Listen to all their albums in a row and it can be difficult to tell where one ends and the next one starts, but listen to  ‘Trouble Will Find Me’ and then go back to their debut, and you can see the subtle evolution. The vocals are no longer mumbled or screamed, they are sung plainly and meaningfully. The songs are shorter and more refined. The drumming is less show-offy. The horn and orchestral arrangements are less obvious and more structurally ingrained. Many of the tunes, including the beautiful ‘Fireproof’, ‘Slipped’ and ‘Hard to Find’, are more sparse than we’re used to and they’re far more interesting than the too predictable ‘Sea of Love’ and ‘Don’t Swallow the Cup’, which are more traditionally energetic.  The band have made just the right adjustments. It strikes me that this is their most direct album since ‘Sad Songs For Dirty Lovers’ – which is relative, because The National at their most direct are still pretty evasive. But when Matt purrs ‘I need my girl’ and elongates his phrasing, there’s no ambiguity. And as he moans ‘when I walk into a room, I do not light it up… fuck’ you know exactly how he feels. The guy’s still fond of a pretty metaphor (my favourite: ‘I was a television version of a person with a broken heart’) but he throws in more concrete images to anchor down the songs. A former lover drinks ‘pink rabbits’ and if you want to see him cry just play ‘Let It Be or Nevermind’.

But this line could be a red Herring. Afterall, I don’t really know what’s in the cynical ‘Nevermind’ or cold-hearted ‘Let It Be’ to make you cry, which makes me think this is just one example of the band laying bread crumbs for eager fans to follow. Matt admitted in a recent interview with Paste that ‘a lot of the lyrics I write involve images that just swing the song in a way that feels really good to me and there isn’t a literal explanation.’ And yet these songs connect on a deep, emotional level, and they connect with a lot of people. As I said earlier, The National are human, relatable and dependable – this is why people love them. They also know how to have fun.

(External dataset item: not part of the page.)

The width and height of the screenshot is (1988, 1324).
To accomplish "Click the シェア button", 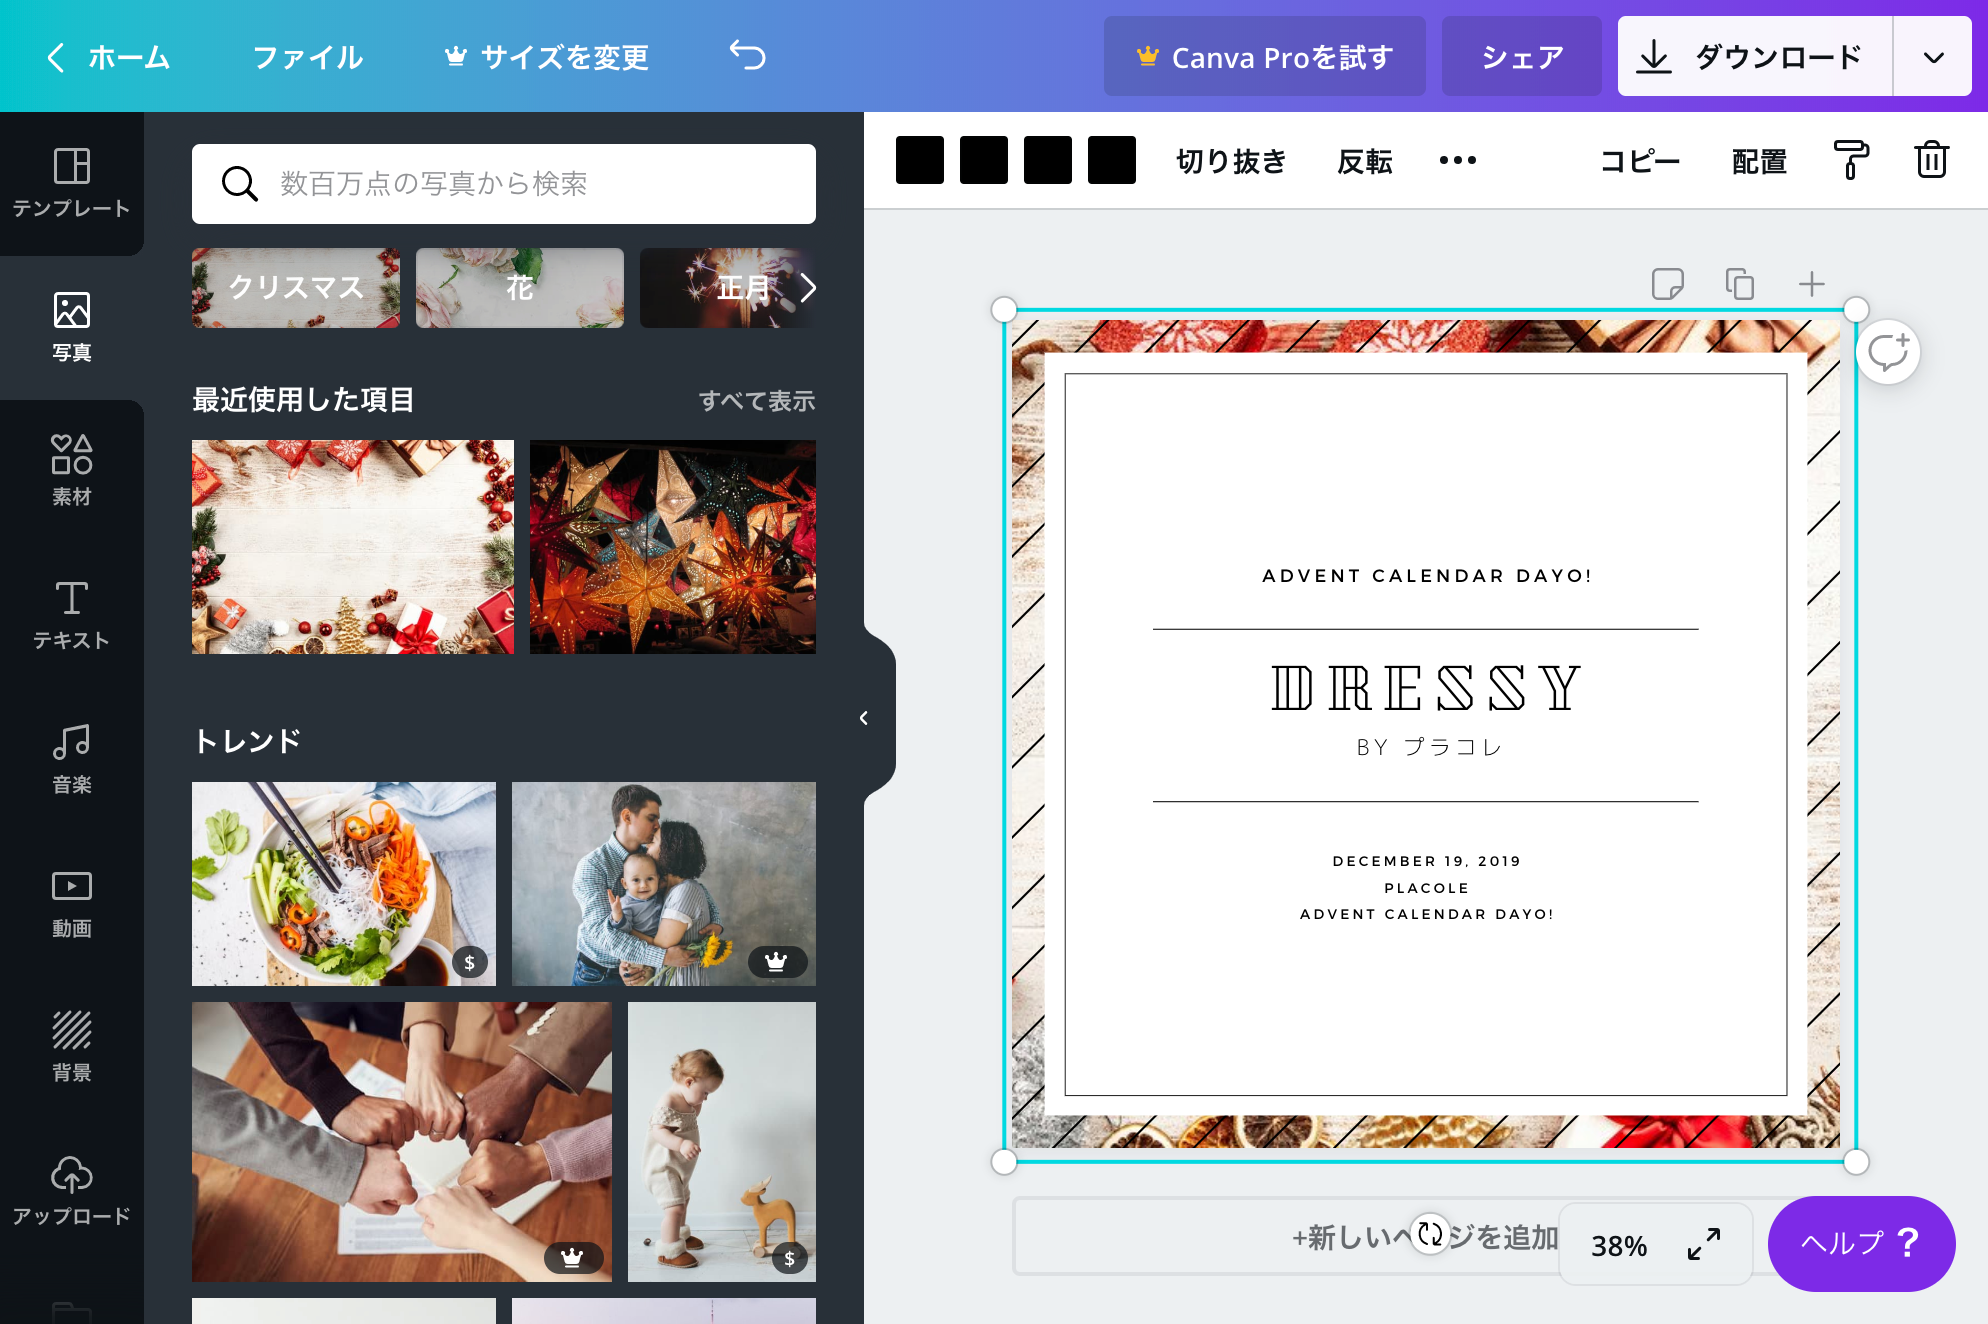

The songs pound, grind and build in a thrilling way any fan will be very familiar with. Many of the tunes also convey a sense of humour, something critics often ignore, favouring to concentrate on the more serious or boring aspects of the songs. Contained in that quote from the interview is an understanding that the band are aware of their reputation as sour faced  miserablists and they’re willing to have fun with that. The title is ‘Trouble Will Find Me’, which seems humourously self-aware. They are a band that concentrate on quite gloomy subjects but at least they know it and can laugh about it.

‘Trouble Will Find Me’ is not The National’s finest expression of sadness and regret; it’s not quite as forceful as ‘High Violet’, not quite as gut-wrenching as ‘The Boxer’, not quite as thrilling as ‘Alligator’, but it is a very nice addition to their stellar catalogue. If you were expecting them to jump the shark then you’ll be surprised (and glad) that they haven’t. I have to say, I was rather cynical about them being able to keep up the high quality – after all, they were still touring ‘High Violet’ a matter of months ago and in recent live performances the band seemed, frankly, tired and lagging. Of course, I should have known better. Yes, it’s a lot like their previous albums but, as I’ve said, it’s the little things that make this worthwhile and progressive. The National remain dependable.